Phylogenies are of fundamental interest to evolutionary biologists
and form the basis for much biological research. Within phylogenetics,
computational challenges abound because almost all the major problems
are technically NP-hard and also hard in practice.
A history of interaction between computational and biological scientists
in phylogenetics—many at The University of Texas—has led
to significant changes in the ways biologists design and select tools
to analyze their data. Nonetheless, considerable potential still exists
for significant advances in research methodologies and data analysis
tools, as well as for the development of new applications in phylogenetics
through the incorporation of mathematical and computational approaches.
With the successful completion of various genome sequencing projects,
the collection of very large comparative datasets, and new methods for
acquiring morphological data, the need for advances in computational
and applied phylogenetics is extremely pressing. There is a need to
develop methods for using large datasets, methods for new character
types, and methods for comparing, interpreting, and visualizing large
trees. This development is critical to solving problems such as the
inference of deep or reticulating branches in the Tree of Life, and
the phylogenetic information is critical to interpreting all biological
systems.
The Integrative Graduate Education and Research Traineeship (IGERT)
program at The University of Texas brings together biologists and computer
scientists—faculty and graduate students—in a program designed
to foster interactions and collaborations between the two groups.These
interactions are leading to development of new phylogenetic methods
and models as well as applications of those innovations throughout biology.
To train graduate students who can bridge biology and computer science,
we devote considerable attention to breaking down the barriers between
these disciplines. We create a physical and cultural learning environment
that facilitates interactions among computational scientists and biologists.
Currently, computational scientists and biologists often take very
different approaches to phylogenetics, and most graduate programs do
not integrate computational and applied aspects of phylogenetics.

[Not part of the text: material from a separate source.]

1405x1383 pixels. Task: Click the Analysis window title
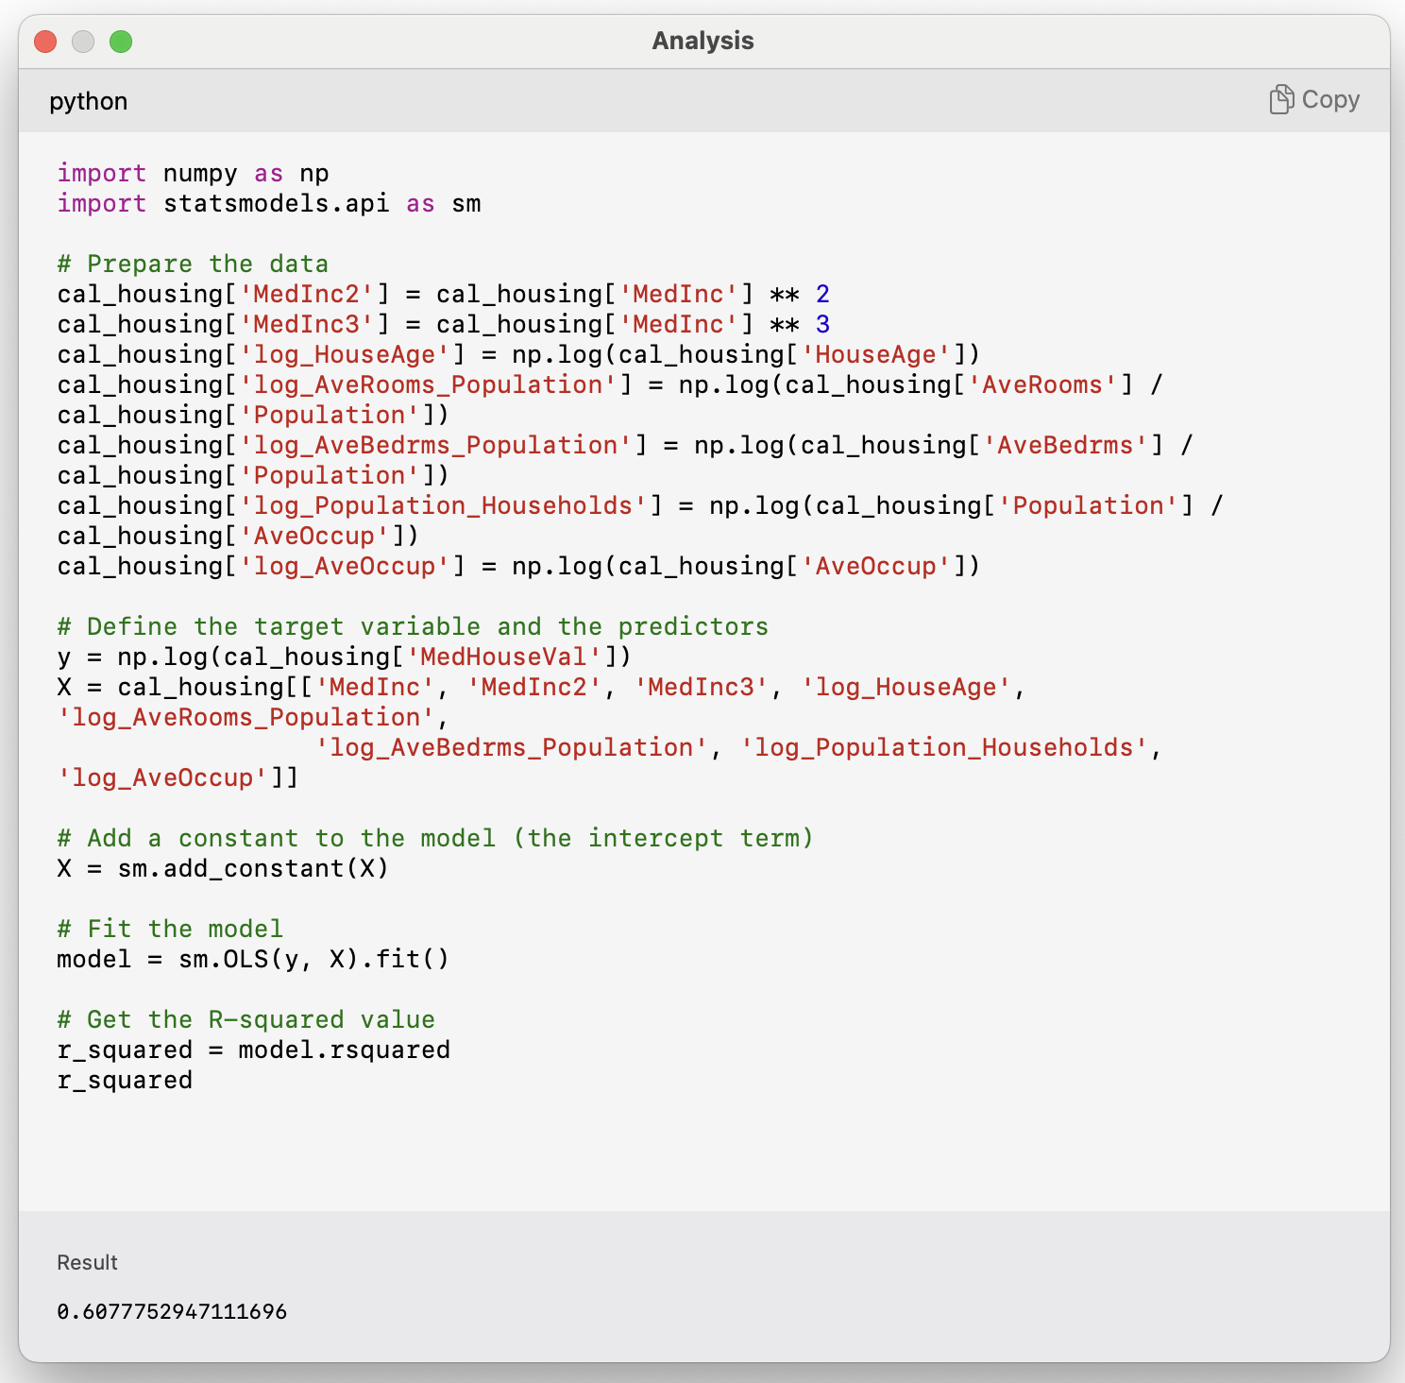point(703,41)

This
program trains graduate students who understand and contribute to both
sides the discipline.
The IGERT program at The University of Texas has four major goals:
- Design and implement an interdisciplinary training curriculum in
the computational and biological sciences that prepares graduate students
to understand and contribute to both sides of computational biology.
- Stimulate interdisciplinary graduate research and interdisciplinary
interactions in general between computational scientists and biological
scientists that will lead to development and testing of novel approaches
to unsolved problems in phylogenetics and their application to problems
in biology.
- Prepare trainees for their careers beyond graduate school and help
them achieve visibility in the larger research community.
- Evaluate and improve the program in computational and applied phylogenetics
to ensure its success beyond the IGERT project.